The Before, During and After Sale.

The phenomena known as the January sales should, from now on be renamed 'The before, during and after Christmas sales'.

The January sales used to be a time when you, or more likely your parents could get a few bargains to use throughout the year, a blender or a new vacuum cleaner perhaps. at a time when money was tight the sales represented an opportunity to get something back from the retailers following a thrifty spending period.

Things have changed.


Families traditionally spend well beyond their means to lavish their loved ones with expensive but often useless or ill conceived presents (Golf clubs for the keen fisherman or a mobile phone for the technophobe pensioner). But thanks to the January sales being repackaged as the before, during and after Christmas sale you can get more rubbish for your Rubles or crap for your Cordoba ( Nicaragua).
The dangerous combination of bargain and spend thrift shoppers and marketing gurus eager to maximise profits have seen the sales pushed back, in some cases to before Christmas has even begun.
The majority of the shopping madness begins on the 27th of December and has been dubbed the post-Christmas sales by a number of newspapers. Next, the high street retailer opened it's Oxford street shop at 5am - that's five in the f'ing morning people- to huge queues. The story gets worse as a number of shops around the country had to hire security guards to quell the heaving masses and stop them from killing each other to get at that £2.50 halter neck. The Marble Arch branch of M&S had a queue of 300 people waiting for an hour for the shop to open.

But wait, there's more.

People (if you can call them that) were queuing outside Sheffield's Meadow Hall shopping centre at 3.30am.

Just FUCK OFF.

The Next shop in Manchester's Trafford centre began it's sale on Boxing day. Apparently not able to wait one extra day they opened to queues of people going so far as to queue down the M62!
Last, but by no means least is the story of the 4 women in Birmingham who passed out while battling to grab bargains.

What is wrong with the world?

For a start, what is a bargain?
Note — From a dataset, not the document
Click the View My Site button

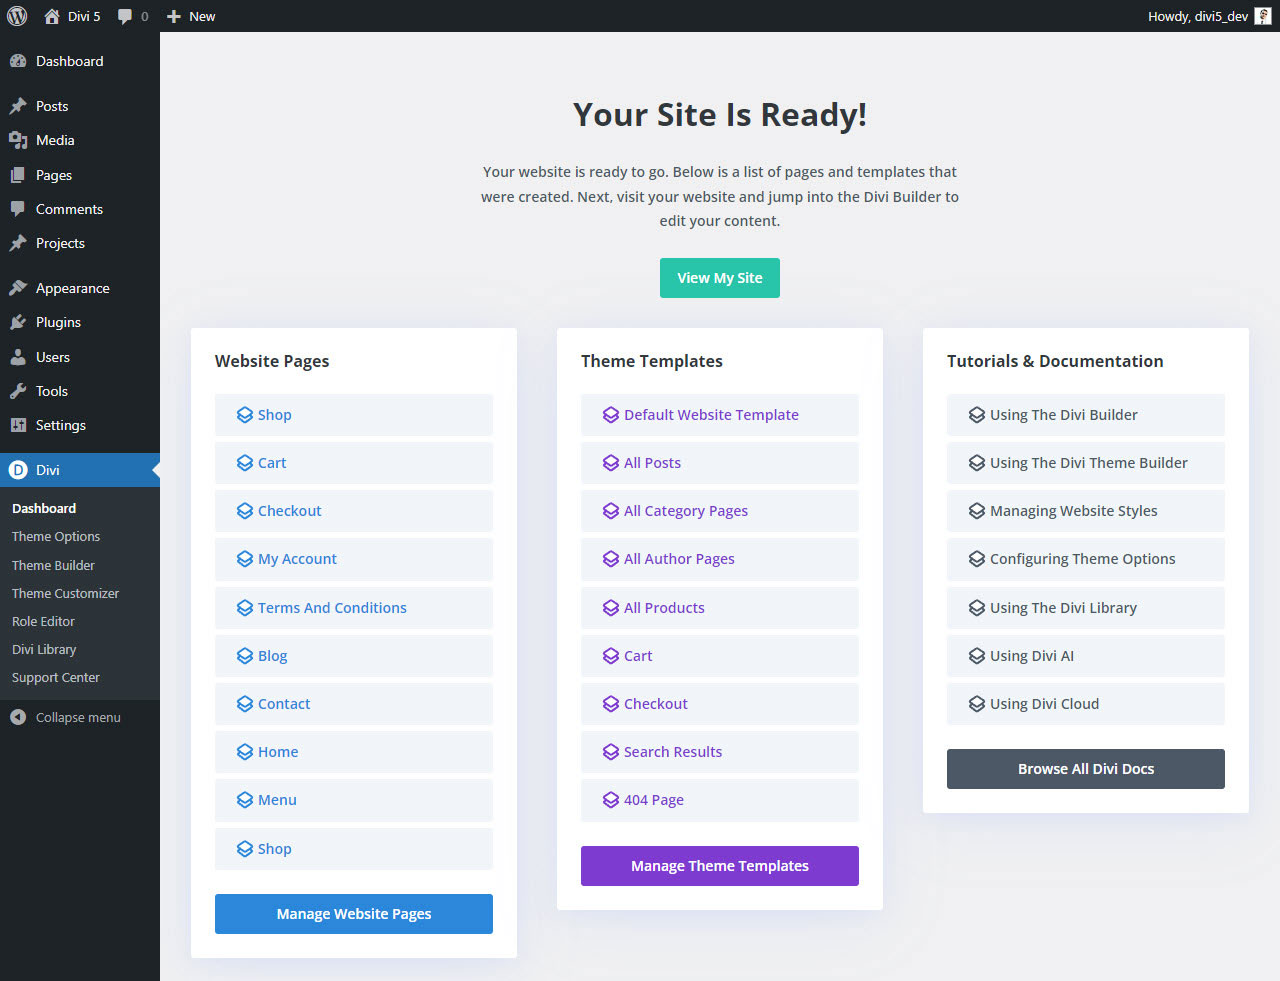coord(719,278)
To me it is something you want but cheaper than the normal price. Simple isn't it? Well not if you look at the way these maniacs grab at anything with a red sale tag on, surely they cannot want all those things, they are buying for the sake of buying, it is greed pure and simple. If you don't want it to start with then it isn't a bargain, no matter how much it costs. These desperate cheap skates are ready to hack down their own grandmothers to get at something with a 75% off label on it regardless of the size, colour or style!
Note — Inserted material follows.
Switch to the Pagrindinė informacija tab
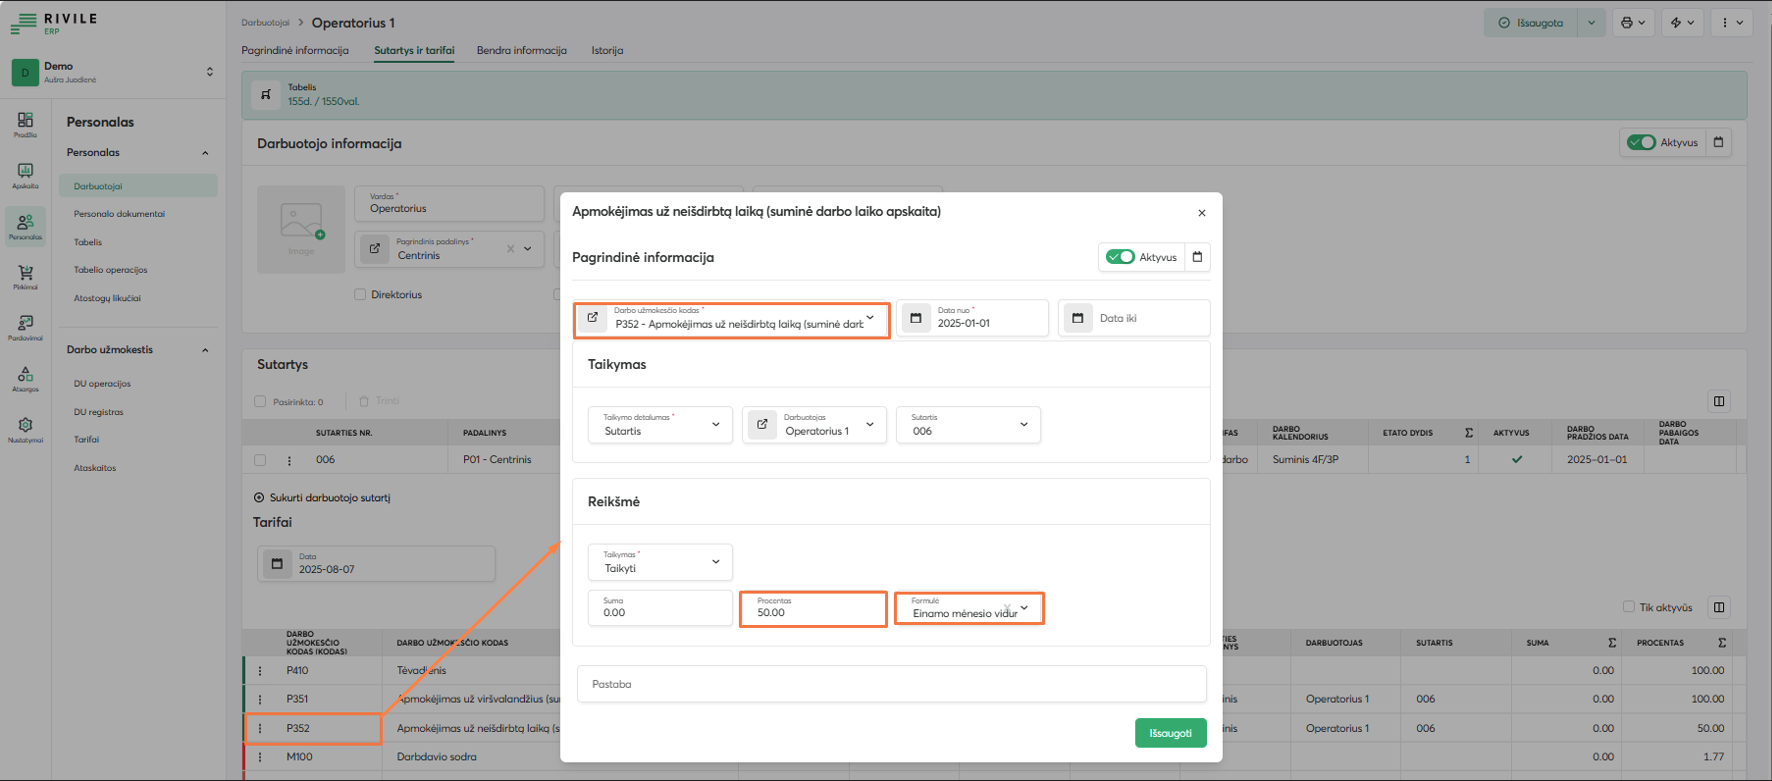 tap(295, 50)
My Father likes a bargain too, he is Scottish after all. There is a running joke amongst members of my family that he likes a bargain so much that he would buy dog food if it was reduced even though we haven't got a dog! This is an exaggeration but I bet there are people who make almost as ridiculous purchases when it comes to the post Christmas sales.

Apparently in 1977 the Labour government of the day recognised a threat from Peggy 'Milk Snatcher' Thatcher and it was that she had a "Highly populist appeal to individual materialism". Well the Iron Lady or as i call her -No, wait I cant tell you what we call her in my house- will be pleased to know that her legacy will live on with these sales and she would be pleased to see people getting heaved out of queues by security guards for trying to jump in front of other bargain hunters.
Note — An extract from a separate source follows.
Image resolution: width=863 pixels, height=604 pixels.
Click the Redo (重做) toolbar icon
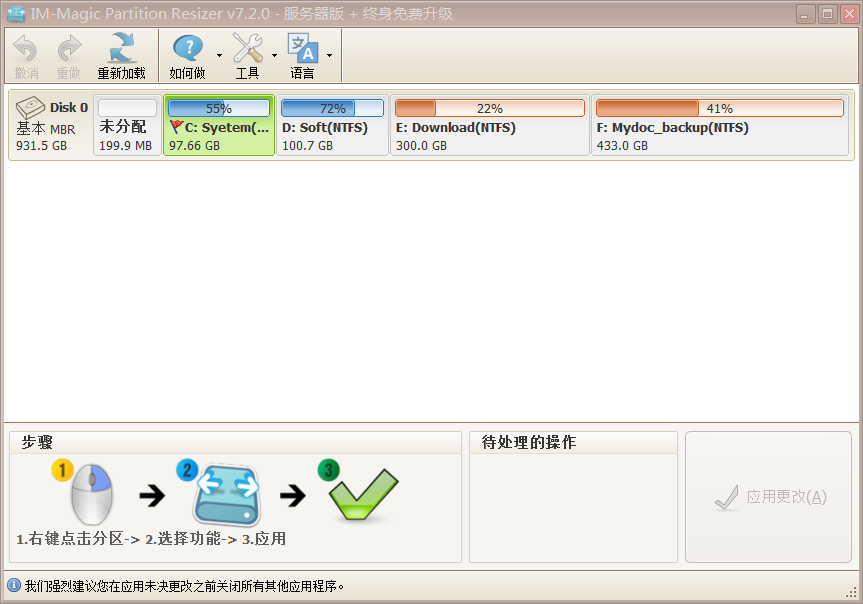pos(69,49)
I don't think I am better than anyone else but i have however developed a kind of aversion to material possessions. I'm no Buddisht but I rarely spend money on things I don't need. I love a bargain too but it has to be a genuine bargain. A bit of weening the public off their dependency on material possessions wouldn't be a bad thing.

Now to end on a lighter note.

Barron Hilton, the Grandfather of the ridiculously named Paris has decided to donate all but a fraction of his considerable fortune to charity. He is reluctant to leave unearned wealth to his family members, including the aforementioned Paris, apparently he is unamused at her tabloid existence. Maybe in the future we will see Paris getting thrown out of a Next queue at 5am but then again maybe not.